Some participants are allowed to nap as often as they like, for as long as they like. The others are encouraged to keep occupied, rather than snooze.
Age-related decline
Dr. Schmidt’s colleagues have already made some pilot findings that the structural organisation of the brain during ageing seems to be significantly linked to a decreased ability to tell the difference between day and night and so the propensity to sleep.
She posits that after a year, the non-napping group in COGNAP should have increased or restored the efficiency of their circadian rhythm, with an impact on brain ageing. To check if this is the case, the researchers will again run their tests and see if there are observable differences between the two groups.
And if her research does confirm that napping is not universally good, Dr. Schmidt hopes that older people would be able to take simple steps that preserve cognitive function, with major consequences for their quality of life.
“Completely suppressing naps might be difficult, but it may prove to be worthwhile for older people to try not to do it every day, and not to do it for long, because the longer the nap, the more it affects the temporal structure of the sleep-wake cycle,” she said. “So rather than encouraging routine napping, it would be better to combine avoiding a nap with a more challenging activity.”
Exactly what kind of activities can stave off cognitive decline in the ageing brain is the focus of Dr. Gaël Chételat, from the French National Institute of Health and Medical Research (Inserm), who is leading a project called MEDIT-AGEING, or Silver Santé Study as it is known to the public.
She and her partners in the UK, Belgium, Germany, Spain and Switzerland are carrying out trials to see if meditation or learning a new language could offer elderly people benefits in terms of cognitive health and wellbeing – holding out the prospect of practical steps people can take to preserve their brain function well into old age.

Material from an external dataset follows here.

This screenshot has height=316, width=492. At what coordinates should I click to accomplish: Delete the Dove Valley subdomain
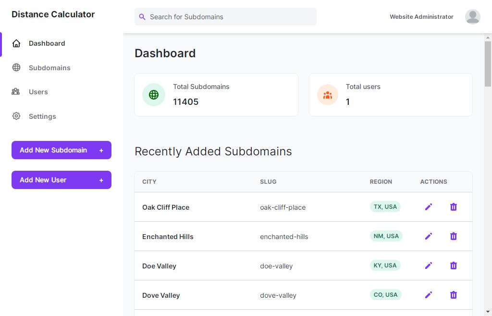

“With age, there is a decrease in attentional and executive performance and we expect that language learning will promote preservation of those cognitive functions,” said Dr. Chételat.
Maintenance
Specifically, she suspects that learning a new language in later life can promote processes that are important in maintenance of brain regions that play crucial roles in these functions.
And in parallel with the language-learning research, Dr. Chételat and her partners are also looking at the potential impact of secular forms of meditation, which she suspects can have a positive impact on emotional regulation – particularly on those factors that are affected by age.
The techniques in focus are mindfulness and compassion meditation, where the participants focus on thoughts and emotions, bodily sensations and breathing, without any religious content.
“These different kinds of meditation techniques, mindfulness and compassion-based meditation, should impact emotional regulation, but also attention regulation, because these are also attention-related exercises,” she said.
In the first clinical trial, the volunteers are randomly allocated to the language-learning, meditation or the control group. All are over the age of 65 and have been retired for at least a year.
Before and after the 18-month interventions, which are being done in three groups, the participants undergo a range of cognitive and behavioural assessments, as well as a battery of blood tests, sleep monitoring, and structural and functional neuroimaging scans.
One group has already completed the trial and participants are having their follow-up scans. The second group is reaching the end of the intervention and the third group is about halfway through.
The second trial has been looking at impacts on elderly people with memory complaints, which in some cases could be the first symptoms of dementia. Volunteers take part in either a meditation or a health programme over two months, with behavioural and blood tests before and after the interventions and again four months later to assess any longer-term effects. Those have already been completed and the researchers are currently compiling their data.
Dr. Chételat says it is still too early to know the outcomes of the clinical trials. First results will be obtained in 2019 and 2020 for the second and first clinical trials, respectively. She believes any positive outcomes could help to encourage preventive public health programmes.